**Selected passage**
=======
Afton says that it has upgraded the food service. Since I usually bring my own lunch, it’s hard for me to evaluate this claim. But the space at the Highlands chalet has been spiffed up a bit. Pasta will be added to the usual burger fare, but not yet. The bar area of the Highlands chalet–now “The Crest Mountain Grill”–has been changed, too, and for the better. The dark tables have been replaced by tables with a lighter tone. There are new chairs with a brushed metal design, to match the new bar. The small loft has been removed entirely, and the two-story windows give the room a more open feel. If you don’t see the familiar water pitcher on the bar, don’t fret: It’s been replaced by a fancier water dispenser that is on the condiment table. As for the rest of the Highlands chalet, the old bank of rental lockers, which were showing their age, are gone, replaced by a ticket cart. A smaller number of lockers now sit just outside the restrooms. The side of the building that faces the parking lot has been given a new, wooden exterior.

The Alpine chalet, meanwhile, awaits the construction of a food service area. The parts in this infrequently used building were scattered apart when I was there.  The Meadows chalet, meanwhile, has had a few new items added to its menu, but the dining area has received no noteworthy changes. It’s still a sea of concrete.

The food service area of the Alps chalet received a major overhaul a few years ago, though the dining area remains as it was: Concrete floors downstairs and carpeted floors upstairs. Paul’s Pub, the bar in the Alps Chalet, was spiffed up a few years ago, and upgraded some more over the summer. An interior wall has been removed, which opens up the pub. A new gas fireplace invites patrons to snatch up one of the nearby lounge chairs. And if you belly up to the bar, you’ll find a more shiny, metallic, and open space.


Ticketing has been a sore point for Afton, particularly on very busy days. There was no way to separate season pass holders from day-ticket buyers; all cars would line up at ticket booths, either at the base (near the Alps chalet) or the top (near the Highlands chalet). New technologies promise a quicker experience. During the Christmas week, when I visited, the performance sometimes fell short of the promise, with comments on Afton’s Facebook page reporting waits of 45 minutes to one hour (!) to obtain lift tickets.
=======
**Dataset excerpt**
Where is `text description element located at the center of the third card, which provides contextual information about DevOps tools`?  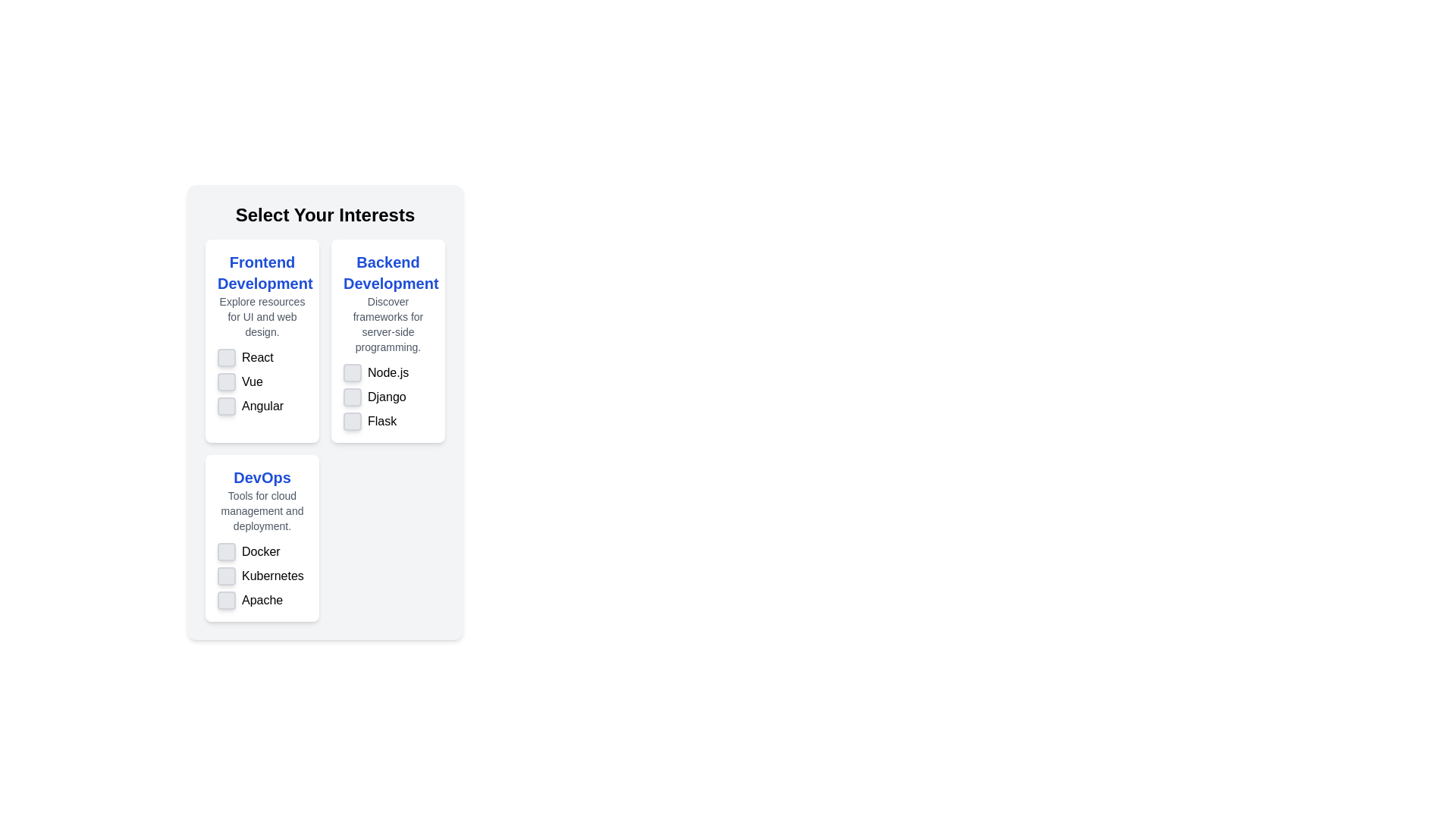 text description element located at the center of the third card, which provides contextual information about DevOps tools is located at coordinates (262, 500).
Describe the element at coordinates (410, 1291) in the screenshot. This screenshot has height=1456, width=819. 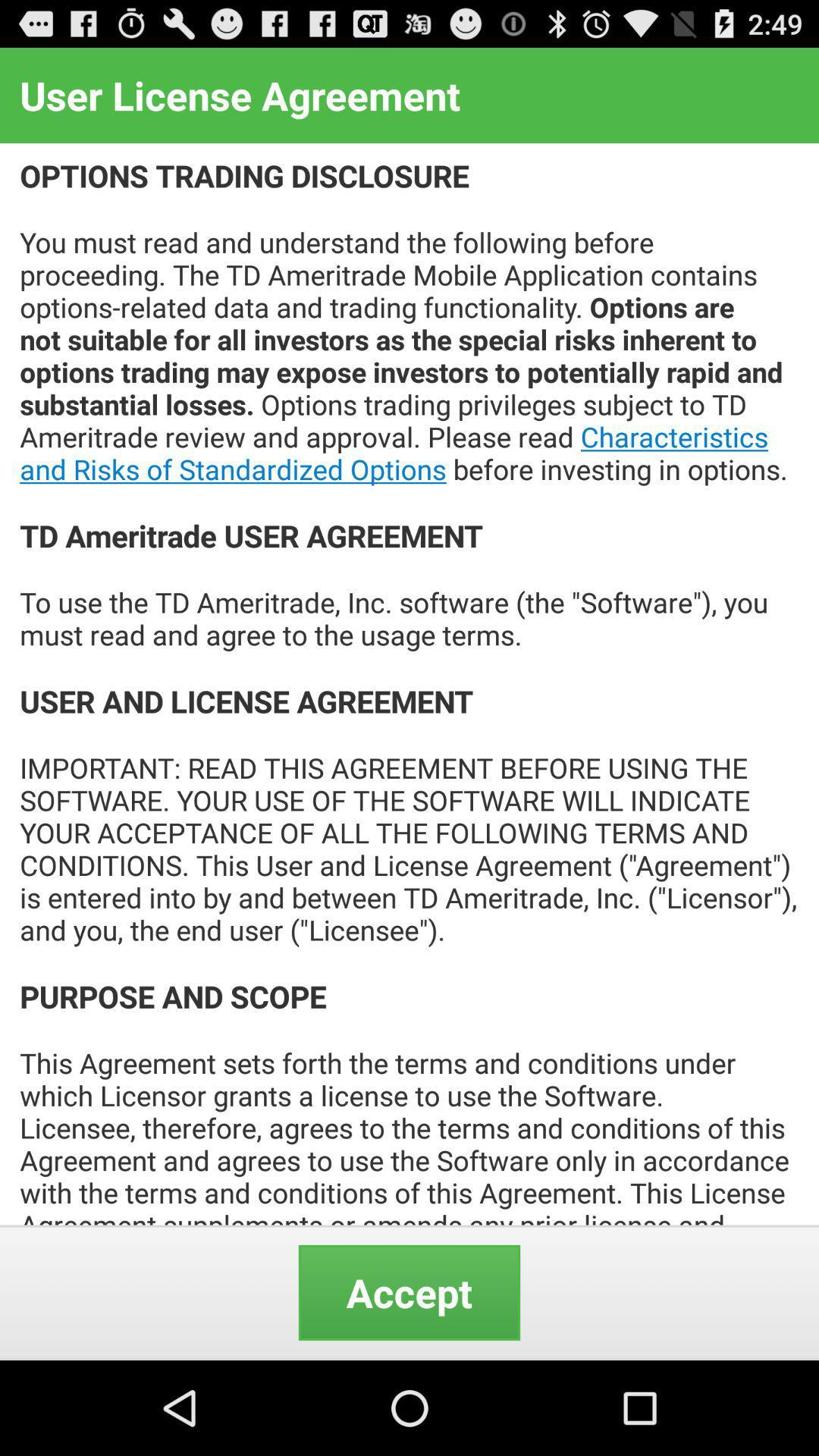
=======
**What this exercise asks**
a) According to the Afton passage, what is the bar area of the Highlands chalet now called?
b) Name every chalet that the Afton passage mentions.
c) From the Afton passage, set down everything from "The Alpine chalet, meanwhile, awaits" down to "sea of concrete.".

**Answers to the exercise**
a) The Crest Mountain Grill

b) Highlands chalet, Alpine chalet, Meadows chalet, Alps chalet

c)
The Alpine chalet, meanwhile, awaits the construction of a food service area. The parts in this infrequently used building were scattered apart when I was there.  The Meadows chalet, meanwhile, has had a few new items added to its menu, but the dining area has received no noteworthy changes. It’s still a sea of concrete.